Como Macri se niega por ahora a ser Menem y De la Rúa, y los otros peronismos se alejan de los cristinistas delirantes como de la lepra, los campeones de la batalla cultural intentan instalar mientras tanto la idea del «revanchismo». Reciclaron el setentismo infantil, construyeron la revolución retórica, pasaron a la resistencia ridícula y hoy quieren hacernos creer que estamos en 1955. Los argumentos del «revanchismo» son los siguientes: despiden a los militantes rentados y a los ñoquis (caza de brujas); un juez mantiene presa por varias causas a Milagro Sala (persiguen a los luchadores sociales); la justicia avanza en casos de corrupción contra ex funcionarios (acoso judicial contra los valerosos gladiadores del pueblo); quitan de los edificios públicos propaganda del Frente para la Victoria y algunas obscenas mitificaciones personalistas (persecución ideológica y partidaria), y dejan de sostener con el erario a medios privados (atentado contra la libertad de expresión). La Nueva Revolución Libertadora recibe, escucha y acuerda a diario con dirigentes peronistas y sindicalistas de peso que hasta hace tres meses no podían pisar la Casa Rosada, que eran ninguneados y amenazados, o que en el mejor de los casos recibían órdenes sin derecho a réplica. ¿Cuál de los dos gobiernos les parece más gorila, compañeros?

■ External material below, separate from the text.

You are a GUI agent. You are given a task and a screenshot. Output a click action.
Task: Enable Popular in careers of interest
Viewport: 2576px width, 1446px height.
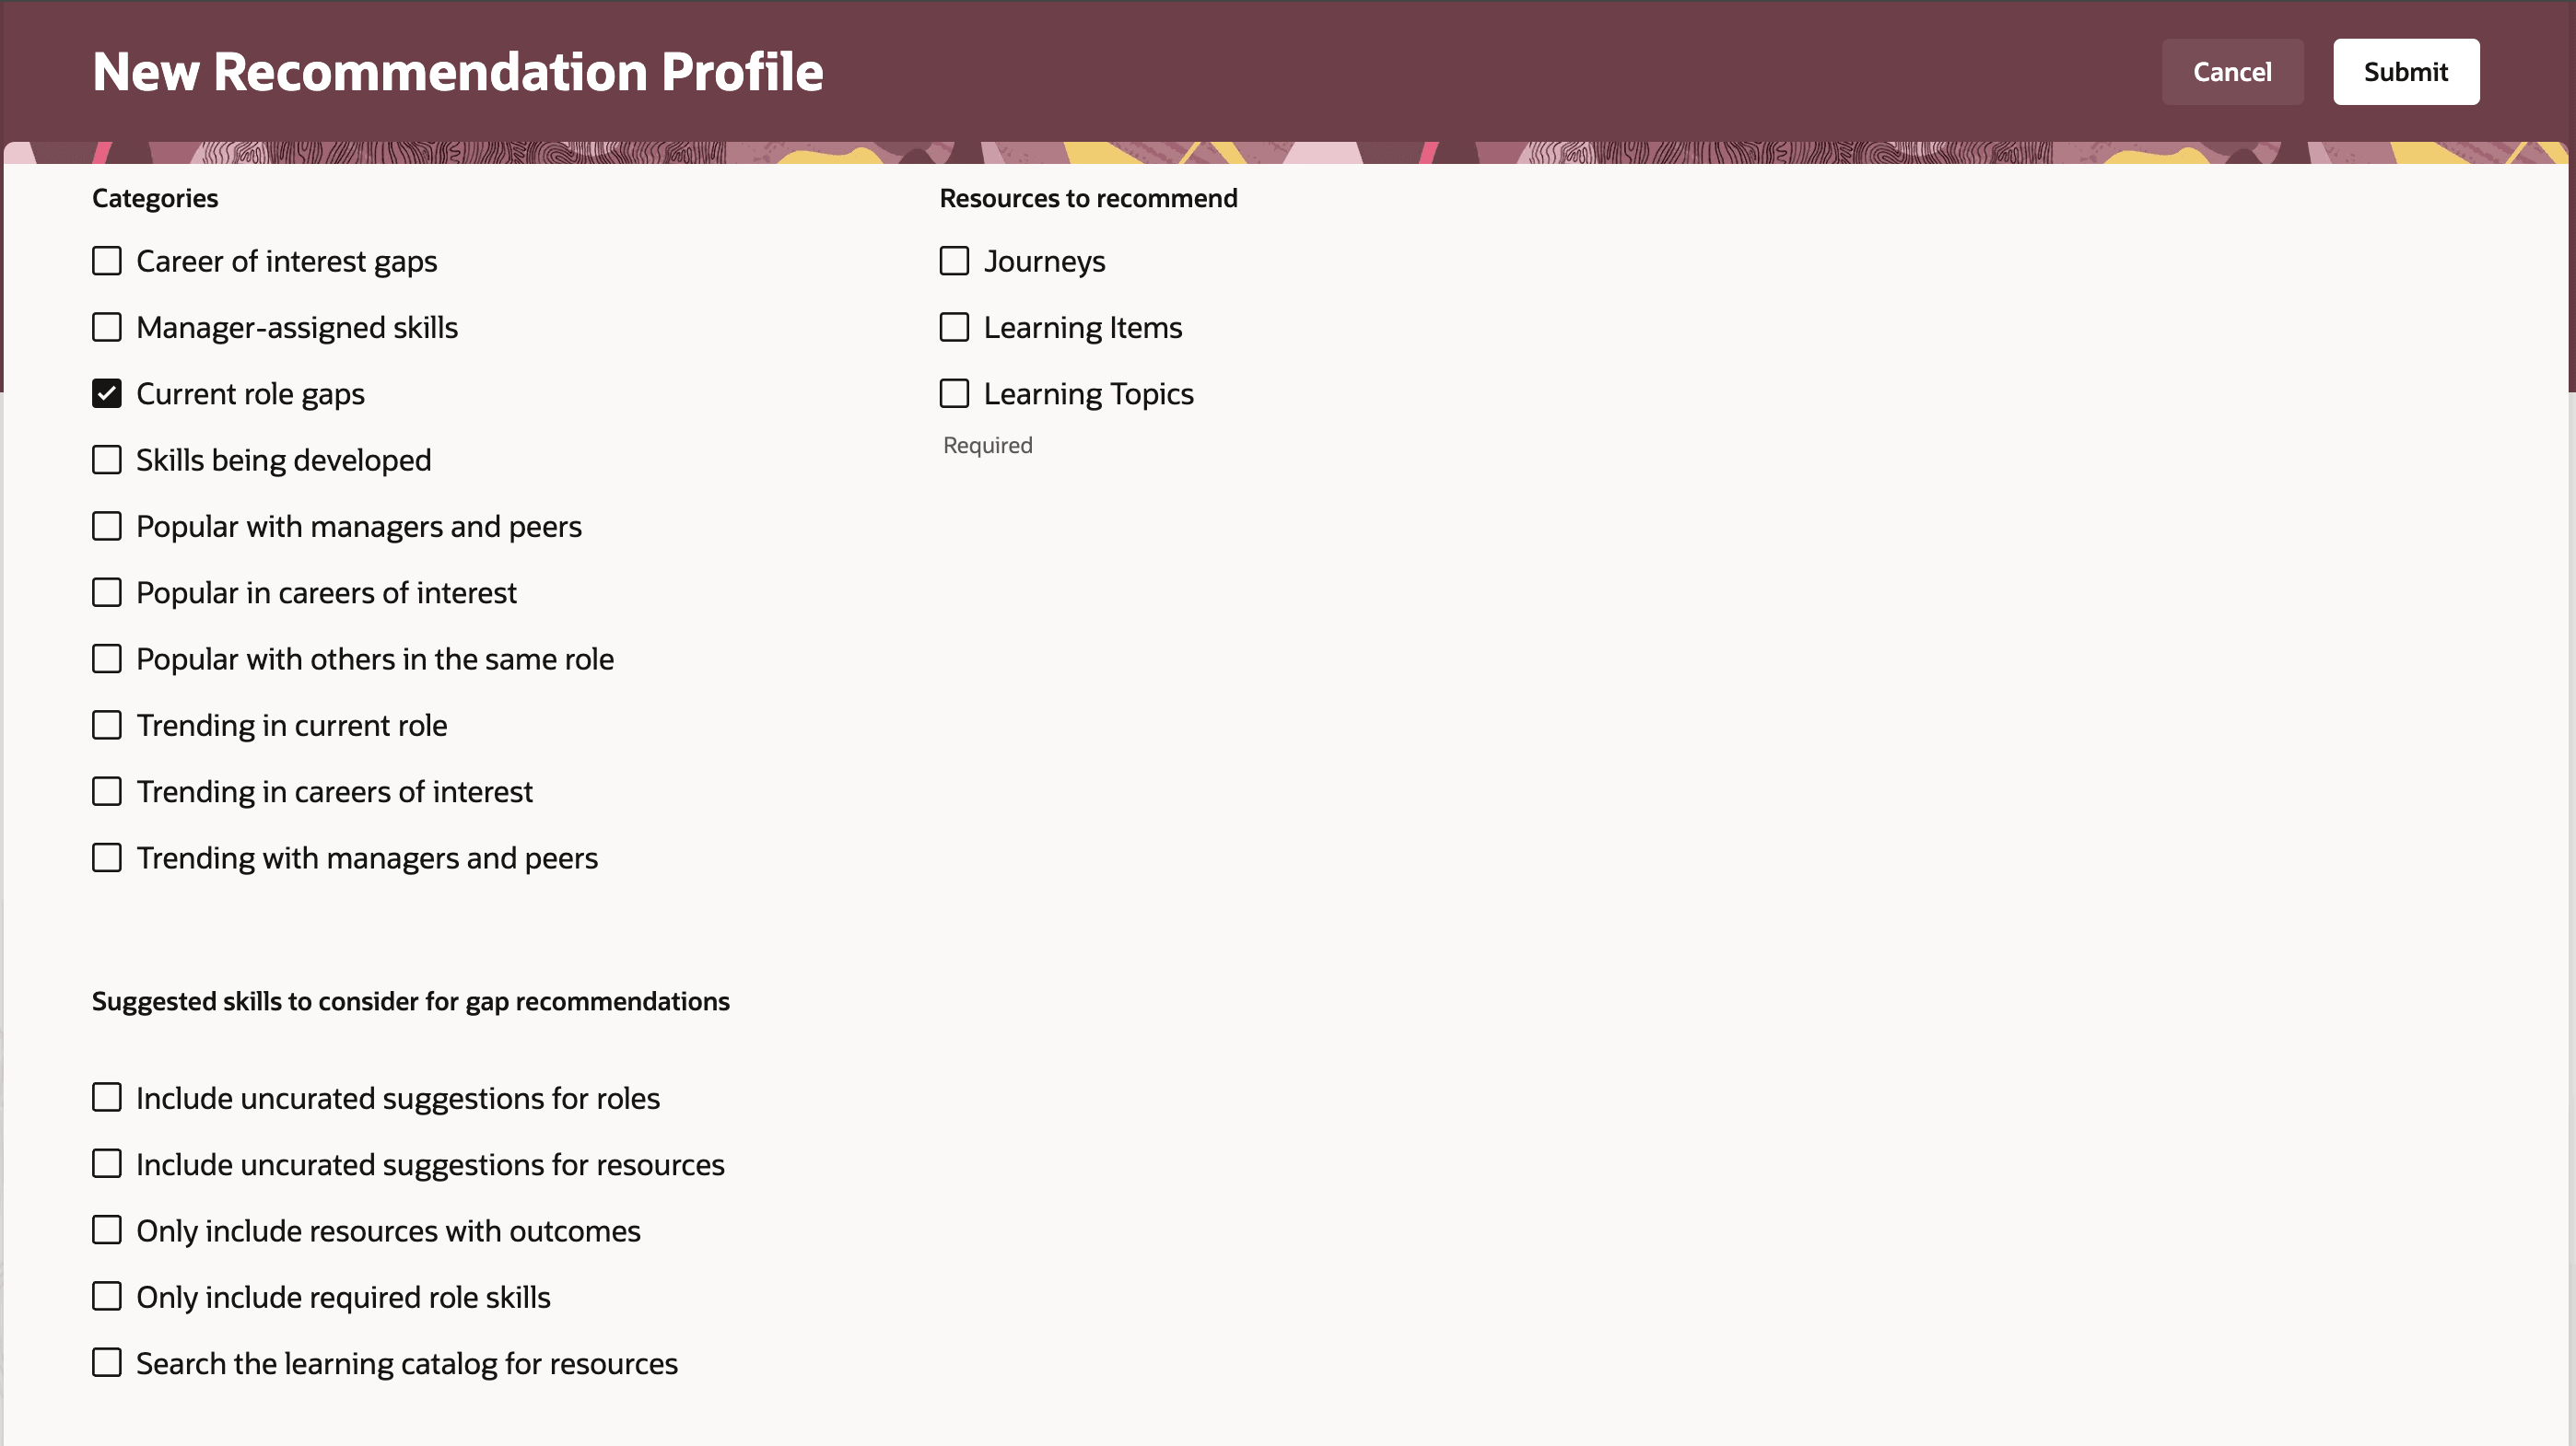107,593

El punto G de esta excitación militante es la delicada coyuntura que la arquitecta egipcia enfrenta en los tribunales. Pero este asunto no compete únicamente a los talibanes de Cristina: es una verdadera papa caliente para todo el sistema político. Sin entrar en consideraciones éticas o morales, se da la curiosa paradoja de que si la economía de Cambiemos y la renovación peronista lograran encauzarse este año, el liderazgo de la señora tendería paralelamente a derrumbarse y a fenecer por inanición política, a menos que la Justicia le permita victimizarse y ocupar de nuevo el centro de la escena. Ni al Gobierno ni a los otros peronismos les conviene esa circunstancia, que a la vez no pueden ni deben conjurar. Distraídos todos en detener el deslizamiento del coche sin motor por la peligrosa pendiente argentina, no deberían olvidar ese accidente geográfico que los aguarda justo en el medio de esta agenda envenenada.